Por fim, a ascensão da classe cafeicultora desde meados do século 19 foi atendida por reformas políticas no campo das propriedades agrárias, que permaneciam reservadas à elite e de difícil aquisição. As ideias eugenistas da política imperial convergiam com a necessidade de substituir a mão-de-obra escrava, incentivando a vinda de imigrantes, especialmente europeus. Além disso, os cafeicultores enriqueciam cada vez mais por meio de reformas econômicas que visavam à desvalorização da moeda, impulsionando as exportações de café.

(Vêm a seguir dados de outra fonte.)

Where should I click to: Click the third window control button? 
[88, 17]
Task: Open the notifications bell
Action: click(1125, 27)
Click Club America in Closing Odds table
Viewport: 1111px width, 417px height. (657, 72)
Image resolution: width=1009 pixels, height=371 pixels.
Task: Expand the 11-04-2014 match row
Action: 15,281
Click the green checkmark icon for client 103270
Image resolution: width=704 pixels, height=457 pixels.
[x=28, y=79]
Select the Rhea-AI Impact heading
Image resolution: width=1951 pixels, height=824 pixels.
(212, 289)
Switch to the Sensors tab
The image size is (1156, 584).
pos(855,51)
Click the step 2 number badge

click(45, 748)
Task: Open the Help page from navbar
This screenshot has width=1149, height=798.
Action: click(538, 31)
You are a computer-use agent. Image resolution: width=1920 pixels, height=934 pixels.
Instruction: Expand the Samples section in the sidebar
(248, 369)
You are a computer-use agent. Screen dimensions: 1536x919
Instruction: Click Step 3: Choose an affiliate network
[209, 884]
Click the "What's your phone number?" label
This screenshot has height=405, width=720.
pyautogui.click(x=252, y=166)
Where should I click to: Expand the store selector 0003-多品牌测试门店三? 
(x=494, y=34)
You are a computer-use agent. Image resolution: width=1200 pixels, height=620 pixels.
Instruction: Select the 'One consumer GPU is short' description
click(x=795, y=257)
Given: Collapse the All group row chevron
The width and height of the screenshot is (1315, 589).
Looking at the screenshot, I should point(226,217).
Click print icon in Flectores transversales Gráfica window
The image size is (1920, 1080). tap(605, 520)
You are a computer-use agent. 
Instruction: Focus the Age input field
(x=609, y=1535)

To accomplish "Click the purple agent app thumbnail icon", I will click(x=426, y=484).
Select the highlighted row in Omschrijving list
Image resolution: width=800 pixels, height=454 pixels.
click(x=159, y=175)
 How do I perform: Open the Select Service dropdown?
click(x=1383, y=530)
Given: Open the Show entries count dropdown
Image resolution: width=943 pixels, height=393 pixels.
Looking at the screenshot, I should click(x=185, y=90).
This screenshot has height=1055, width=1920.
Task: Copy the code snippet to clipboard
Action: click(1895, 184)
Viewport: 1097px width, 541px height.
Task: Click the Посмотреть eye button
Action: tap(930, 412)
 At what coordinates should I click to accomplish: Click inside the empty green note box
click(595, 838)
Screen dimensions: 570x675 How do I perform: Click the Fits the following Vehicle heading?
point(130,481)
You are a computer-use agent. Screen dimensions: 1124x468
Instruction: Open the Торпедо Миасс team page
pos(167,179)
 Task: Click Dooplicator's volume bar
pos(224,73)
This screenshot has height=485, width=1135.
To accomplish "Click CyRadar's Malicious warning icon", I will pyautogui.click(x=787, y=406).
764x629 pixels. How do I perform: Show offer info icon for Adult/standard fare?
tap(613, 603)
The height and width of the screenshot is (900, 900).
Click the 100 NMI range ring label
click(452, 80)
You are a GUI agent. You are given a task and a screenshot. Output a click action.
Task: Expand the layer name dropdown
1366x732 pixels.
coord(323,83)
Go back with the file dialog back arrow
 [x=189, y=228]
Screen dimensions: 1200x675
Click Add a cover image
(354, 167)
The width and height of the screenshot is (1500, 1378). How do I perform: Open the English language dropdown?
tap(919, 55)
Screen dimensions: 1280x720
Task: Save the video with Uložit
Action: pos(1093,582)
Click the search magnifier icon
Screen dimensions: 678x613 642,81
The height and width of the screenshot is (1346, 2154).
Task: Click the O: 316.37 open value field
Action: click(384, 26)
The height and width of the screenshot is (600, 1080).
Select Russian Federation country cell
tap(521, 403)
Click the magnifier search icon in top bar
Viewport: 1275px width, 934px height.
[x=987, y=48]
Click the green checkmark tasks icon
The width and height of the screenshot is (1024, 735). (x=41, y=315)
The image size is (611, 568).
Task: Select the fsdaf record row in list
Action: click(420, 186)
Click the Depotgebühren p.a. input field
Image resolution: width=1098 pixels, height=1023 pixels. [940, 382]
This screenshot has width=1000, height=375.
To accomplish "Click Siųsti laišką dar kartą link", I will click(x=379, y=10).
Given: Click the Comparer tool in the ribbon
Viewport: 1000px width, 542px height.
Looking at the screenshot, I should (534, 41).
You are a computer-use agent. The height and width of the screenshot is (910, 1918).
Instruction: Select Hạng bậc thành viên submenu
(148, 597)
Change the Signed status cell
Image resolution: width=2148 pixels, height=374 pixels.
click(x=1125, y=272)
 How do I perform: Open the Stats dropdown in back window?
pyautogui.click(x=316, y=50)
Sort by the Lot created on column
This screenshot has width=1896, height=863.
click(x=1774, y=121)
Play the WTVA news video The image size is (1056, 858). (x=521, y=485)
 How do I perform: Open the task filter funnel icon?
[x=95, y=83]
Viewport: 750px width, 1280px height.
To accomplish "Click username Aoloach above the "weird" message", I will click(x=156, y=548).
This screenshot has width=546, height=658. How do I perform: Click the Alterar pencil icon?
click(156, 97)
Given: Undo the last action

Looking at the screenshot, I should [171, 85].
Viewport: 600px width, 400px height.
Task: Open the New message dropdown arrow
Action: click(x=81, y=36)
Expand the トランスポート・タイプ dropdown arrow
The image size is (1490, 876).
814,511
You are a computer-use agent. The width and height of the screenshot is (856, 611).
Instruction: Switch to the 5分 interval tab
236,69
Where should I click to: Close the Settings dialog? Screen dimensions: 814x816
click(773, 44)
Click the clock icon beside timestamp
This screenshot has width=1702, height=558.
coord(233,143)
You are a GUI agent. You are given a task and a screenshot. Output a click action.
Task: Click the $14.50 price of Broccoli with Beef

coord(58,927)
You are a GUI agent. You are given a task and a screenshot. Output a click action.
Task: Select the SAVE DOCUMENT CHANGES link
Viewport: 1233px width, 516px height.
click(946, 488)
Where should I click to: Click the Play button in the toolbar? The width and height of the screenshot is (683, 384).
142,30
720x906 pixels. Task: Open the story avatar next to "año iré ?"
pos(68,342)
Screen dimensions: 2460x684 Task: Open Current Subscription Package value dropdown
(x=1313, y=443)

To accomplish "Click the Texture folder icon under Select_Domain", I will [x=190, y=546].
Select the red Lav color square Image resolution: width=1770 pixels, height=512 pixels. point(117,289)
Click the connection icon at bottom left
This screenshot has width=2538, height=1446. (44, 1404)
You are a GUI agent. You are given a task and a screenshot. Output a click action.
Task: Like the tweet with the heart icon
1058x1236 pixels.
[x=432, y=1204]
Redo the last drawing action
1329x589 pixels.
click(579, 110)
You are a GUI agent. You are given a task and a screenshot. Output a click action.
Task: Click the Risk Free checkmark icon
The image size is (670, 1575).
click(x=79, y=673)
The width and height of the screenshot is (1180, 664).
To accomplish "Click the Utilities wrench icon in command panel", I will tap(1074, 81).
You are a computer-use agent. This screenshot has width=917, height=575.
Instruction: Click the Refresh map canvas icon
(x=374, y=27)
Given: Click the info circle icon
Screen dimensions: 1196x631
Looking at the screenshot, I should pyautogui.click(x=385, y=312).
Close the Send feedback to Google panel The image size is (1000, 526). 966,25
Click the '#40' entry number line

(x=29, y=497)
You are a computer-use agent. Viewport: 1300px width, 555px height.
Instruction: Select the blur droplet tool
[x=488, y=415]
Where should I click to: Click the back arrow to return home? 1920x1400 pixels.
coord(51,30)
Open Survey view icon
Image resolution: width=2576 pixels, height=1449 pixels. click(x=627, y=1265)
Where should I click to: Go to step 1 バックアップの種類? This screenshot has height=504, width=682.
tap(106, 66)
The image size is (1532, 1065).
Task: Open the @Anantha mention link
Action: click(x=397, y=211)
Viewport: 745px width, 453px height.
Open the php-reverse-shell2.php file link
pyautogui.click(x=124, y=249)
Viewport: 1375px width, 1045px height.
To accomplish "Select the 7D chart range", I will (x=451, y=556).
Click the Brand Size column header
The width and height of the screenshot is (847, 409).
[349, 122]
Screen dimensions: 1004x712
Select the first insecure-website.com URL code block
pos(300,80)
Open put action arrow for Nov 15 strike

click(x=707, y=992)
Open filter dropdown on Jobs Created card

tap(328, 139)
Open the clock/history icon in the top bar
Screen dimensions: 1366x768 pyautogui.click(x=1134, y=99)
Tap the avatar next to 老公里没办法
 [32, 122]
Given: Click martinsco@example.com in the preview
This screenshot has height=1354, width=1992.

Apesar da política ser notadamente favorável à classe econômica agroexportadora, seus interesses ainda eram mediados pelas instituições do Império. Com a chegada da República, a classe cafeicultora ganhou a capacidade de eleger representantes diretos para a Presidência, muitos dos quais eram eles próprios cafeicultores ou personalidades influentes do estado de São Paulo, a região de maior produção de café. Essa transição política proporcionou uma maior proximidade entre a classe cafeicultora e o exercício do poder executivo, consolidando ainda mais sua influência no cenário político nacional.
De maneira semelhante ao período imperial, no qual o critério econômico, como a posse de uma renda mínima anual, era utilizado para determinar o direito de voto, a República manteve o critério literário, exigindo a alfabetização. Essa condição excluiu a quase totalidade da população negra e aproximadamente 90% da população em geral do exercício do direito de voto. Dessa forma, tanto no Império quanto na República, persistiu uma barreira que limitava o acesso à cidadania e ao processo democrático para uma parcela significativa da sociedade brasileira.
Conclusão
A análise do sistema eleitoral do Brasil durante o Império revela um modelo político marcado pela centralização do poder, pelo predomínio das elites e pela recorrente manipulação dos processos eleitorais.
As reformas eleitorais promovidas ao longo do período imperial, embora tenham introduzido algumas mudanças institucionais, pouco avançaram na democratização do acesso ao voto e na ampliação da participação popular. O jogo político permaneceu restrito a uma elite que, por meio de instrumentos como o clientelismo, o controle da burocracia e as fraudes eleitorais, perpetuava sua influência no governo.